[sample size, sample, n, data collection, compute, sampling, website]

Calculate Sample Sizes for Web Scrapers


Sampling from websites and APIs can be tricky: limits to server load (e.g., retrieval limits) or snowballing effects (e.g., a seed of 100 users, sample 100 of their peers and obtain all of their peers’ consumption patterns for 50 weeks). In addition to the minimum sample size necessary to satisfy statistical power requirements, an important consideration is therefore the technically feasible sample size. That is the sample size that can be obtained from a website or API while considering resource constraints.


\[N = \frac{req \times S}{r \times freq}\]


  • $N$ = sample size (i.e., number of instances of an entity to extract data from),
  • $req$ = retrieval limit (maximum number of requests per time unit, allowed for each scraper or authenticated API user),
  • $S$ = number of scrapers used (e.g., computers with separate IP addresses, or authenticated users of an API),
  • $r$ = number of URL calls to make to obtain data for each instance, and
  • $freq$ = the desired sampling frequency for each entity per time unit.

Convert all input parameters to the same time unit (e.g., the retrieval limit may initially be expressed in fifteen-minute intervals but needs to match the desired sampling frequency, which may be expressed in hours)!

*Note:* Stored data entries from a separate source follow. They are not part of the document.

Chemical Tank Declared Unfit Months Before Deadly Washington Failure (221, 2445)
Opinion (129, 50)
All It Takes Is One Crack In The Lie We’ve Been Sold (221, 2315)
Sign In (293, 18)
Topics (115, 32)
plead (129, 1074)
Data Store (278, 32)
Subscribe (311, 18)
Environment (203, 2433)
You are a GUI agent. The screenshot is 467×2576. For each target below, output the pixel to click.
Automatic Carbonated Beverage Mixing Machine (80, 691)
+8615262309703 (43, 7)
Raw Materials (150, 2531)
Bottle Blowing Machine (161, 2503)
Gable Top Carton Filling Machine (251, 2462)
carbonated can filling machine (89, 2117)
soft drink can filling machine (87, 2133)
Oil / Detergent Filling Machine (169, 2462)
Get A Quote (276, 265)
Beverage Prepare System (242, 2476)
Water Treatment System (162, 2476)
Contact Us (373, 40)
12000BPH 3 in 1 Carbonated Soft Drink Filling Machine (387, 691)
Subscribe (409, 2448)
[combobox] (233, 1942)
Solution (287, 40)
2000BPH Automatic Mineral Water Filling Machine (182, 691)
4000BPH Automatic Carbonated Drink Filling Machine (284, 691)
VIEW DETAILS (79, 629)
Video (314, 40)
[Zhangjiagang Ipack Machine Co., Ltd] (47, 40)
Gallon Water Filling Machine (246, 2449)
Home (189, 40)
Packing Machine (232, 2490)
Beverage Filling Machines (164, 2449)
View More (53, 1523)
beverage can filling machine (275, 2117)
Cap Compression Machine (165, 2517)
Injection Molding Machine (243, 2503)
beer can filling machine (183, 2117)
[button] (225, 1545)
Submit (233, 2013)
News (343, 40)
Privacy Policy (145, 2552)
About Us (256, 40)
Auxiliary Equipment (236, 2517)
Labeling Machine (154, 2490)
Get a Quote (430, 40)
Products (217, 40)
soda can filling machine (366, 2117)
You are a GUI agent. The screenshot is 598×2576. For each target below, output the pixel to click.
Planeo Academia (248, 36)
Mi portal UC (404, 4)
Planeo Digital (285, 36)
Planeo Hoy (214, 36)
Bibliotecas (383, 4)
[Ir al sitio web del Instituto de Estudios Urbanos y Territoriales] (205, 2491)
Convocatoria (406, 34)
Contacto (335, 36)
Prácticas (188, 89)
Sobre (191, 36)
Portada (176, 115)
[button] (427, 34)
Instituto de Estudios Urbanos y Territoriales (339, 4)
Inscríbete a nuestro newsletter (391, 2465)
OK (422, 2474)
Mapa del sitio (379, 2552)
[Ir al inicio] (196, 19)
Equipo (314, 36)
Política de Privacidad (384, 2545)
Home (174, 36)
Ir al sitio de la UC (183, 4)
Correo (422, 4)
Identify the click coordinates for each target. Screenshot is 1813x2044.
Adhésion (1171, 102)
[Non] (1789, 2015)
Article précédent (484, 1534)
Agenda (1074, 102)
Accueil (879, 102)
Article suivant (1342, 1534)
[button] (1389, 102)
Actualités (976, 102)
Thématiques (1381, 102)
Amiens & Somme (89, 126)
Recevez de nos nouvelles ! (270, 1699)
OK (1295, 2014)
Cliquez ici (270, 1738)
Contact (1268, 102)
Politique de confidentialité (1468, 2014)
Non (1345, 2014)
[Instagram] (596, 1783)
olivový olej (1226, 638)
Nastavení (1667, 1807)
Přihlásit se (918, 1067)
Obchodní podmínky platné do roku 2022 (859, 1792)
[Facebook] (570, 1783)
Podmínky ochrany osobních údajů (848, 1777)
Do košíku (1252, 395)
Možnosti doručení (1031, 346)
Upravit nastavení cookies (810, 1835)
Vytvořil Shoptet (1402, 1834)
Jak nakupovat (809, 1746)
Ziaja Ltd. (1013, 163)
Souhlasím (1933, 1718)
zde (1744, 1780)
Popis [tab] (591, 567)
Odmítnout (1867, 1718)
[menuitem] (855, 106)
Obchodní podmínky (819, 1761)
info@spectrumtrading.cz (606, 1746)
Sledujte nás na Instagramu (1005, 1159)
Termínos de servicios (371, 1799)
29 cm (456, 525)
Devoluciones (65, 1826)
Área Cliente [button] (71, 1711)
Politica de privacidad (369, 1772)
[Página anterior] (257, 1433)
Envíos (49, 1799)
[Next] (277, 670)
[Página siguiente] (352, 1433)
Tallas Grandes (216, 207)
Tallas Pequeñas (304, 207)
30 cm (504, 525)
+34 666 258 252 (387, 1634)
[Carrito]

Suppose you wish to know the technically feasible sample size for collecting data from an online social network. In other words, you want to solve for $N$.

The input parameters are:

  • $req$ = 5 requests per second = 5 x 60 x 60 requests per hour (18,000)
  • $S$ = 1 scraper, authenticated via the service’s API
  • $r$ = 2 (the scraper needs to visit two URLs: one to obtain users' meta data, and one to obtain users' usage history)
  • $freq$ = Each user should be visited at least once every fifteen minutes (once every 15 minutes = 4 times per hour).
\[N = \frac{req \times S}{r \times freq} = \frac{18,000 \times 1}{2 \times 4} = 2,250\]